Hätte ihm seinerzeit jemand gesagt, wie steinig dieser Weg sein wird und welche Abenteuer er auf diesem Weg erleben würde hätte er es vermutlich so gemacht wie manch anderer der sich schon einmal in einer ähnlichen Situation befand. Vermutlich hätte er es auf „später verschoben“ und gehofft das „dieser Kelch“ an ihm vorbeigehen möge. Nachdem ihn das Gefühl über das Erlebte aber nicht mehr losließ entwickelte er in den folgenden Monaten im Alter von nur 32 Jahren mit seiner Frau und diversen Rechtsberatern rechtliche Verfügungen wie Vollmachten, Testament oder Ehevertrag und begann damit, diese zusammen mit anderen Dokumenten und wichtigen Informationen zu verwahren. Nach mehr als 2 Jahren war er das beunruhigende Gefühl, das ihn seit dem Erlebnis im Mai 2010 beklomm, los.
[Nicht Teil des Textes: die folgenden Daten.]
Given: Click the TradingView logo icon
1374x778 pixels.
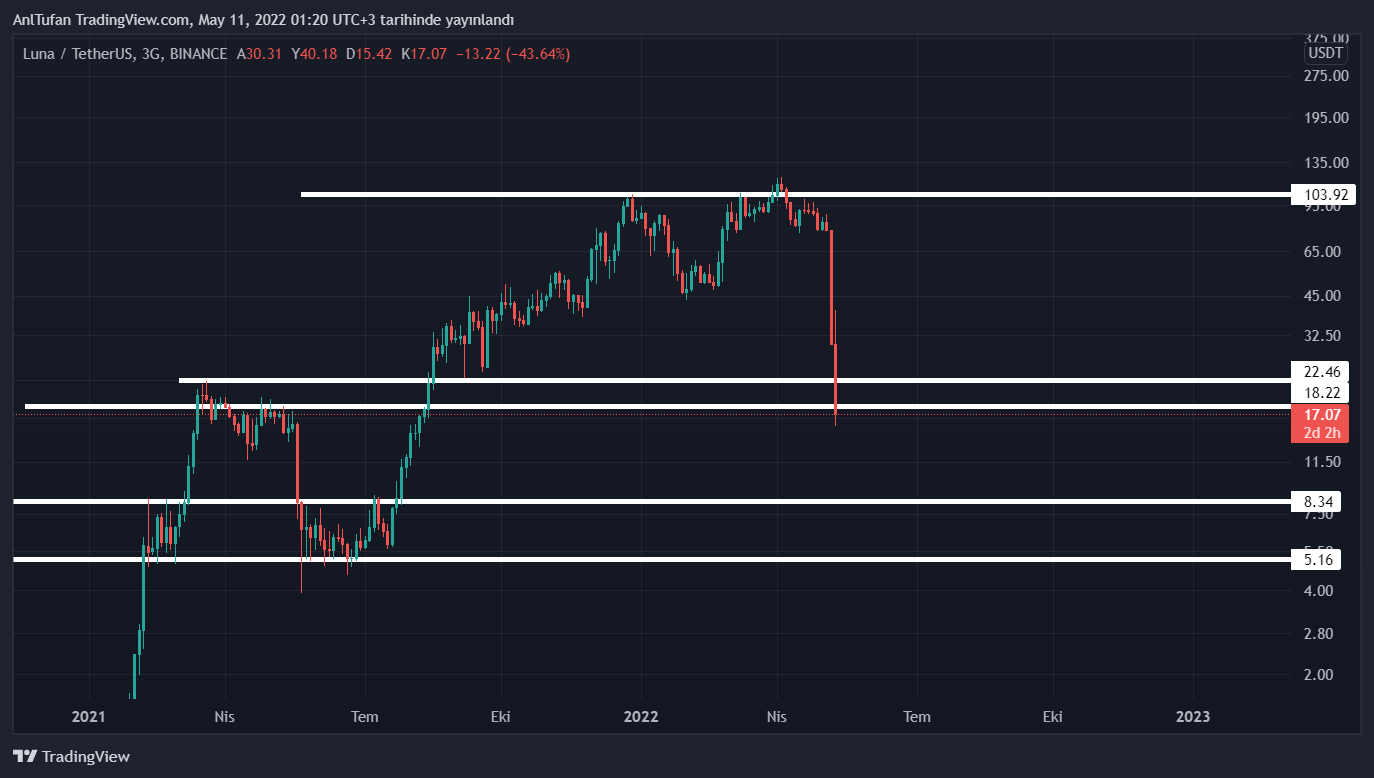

Dabei kam Thomas Schleicher im Laufe der letzten Jahre die Gewissheit, dass eine gute Ordnung und ganzheitliche Absicherung als Familienunternehmer kein Ziel, sondern eine selbstverständliche Grundlage für eine jederzeitig mögliche, geordnete Unternehmensnachfolge darstellt. Je mehr er sich damit beschäftigte, wie er im eigenen Unternehmen dafür sorgen könne, dass sein Unternehmen und alle, die damit verbunden sind, die Gewissheit haben das der eigene Arbeitsplatz, die langjährige Kundenbeziehung oder die Existenz der Unternehmerfamilie nicht hauptsächlich von seiner Person abhängig sind, desto häufiger kam ihm die Erinnerung an seine Zeit im Handwerksbetrieb seines Schwiegervaters in Erinnerung. Denn sein Schwiegervater praktizierte bereits erfolgreich die höchste Form von „Sorgen-Losigkeit“ die ein Unternehmer haben kann: wenn der Betrieb so organisiert ist, dass er auch in guten Zeiten bereits ohne Chef läuft. Das war der entscheidende Unterschied zwischen seinem Vater als selbständigem Handwerker und seinem Schwiegervater als Unternehmer. Seitdem verfolgt Thomas Schleicher das Ziel, sein Unternehmen so zu organisieren, dass es auch ohne ihn seinen Zweck erfüllen kann um zu beweisen, dass dies auch in kleinen, inhabergeführten Unternehmen geht.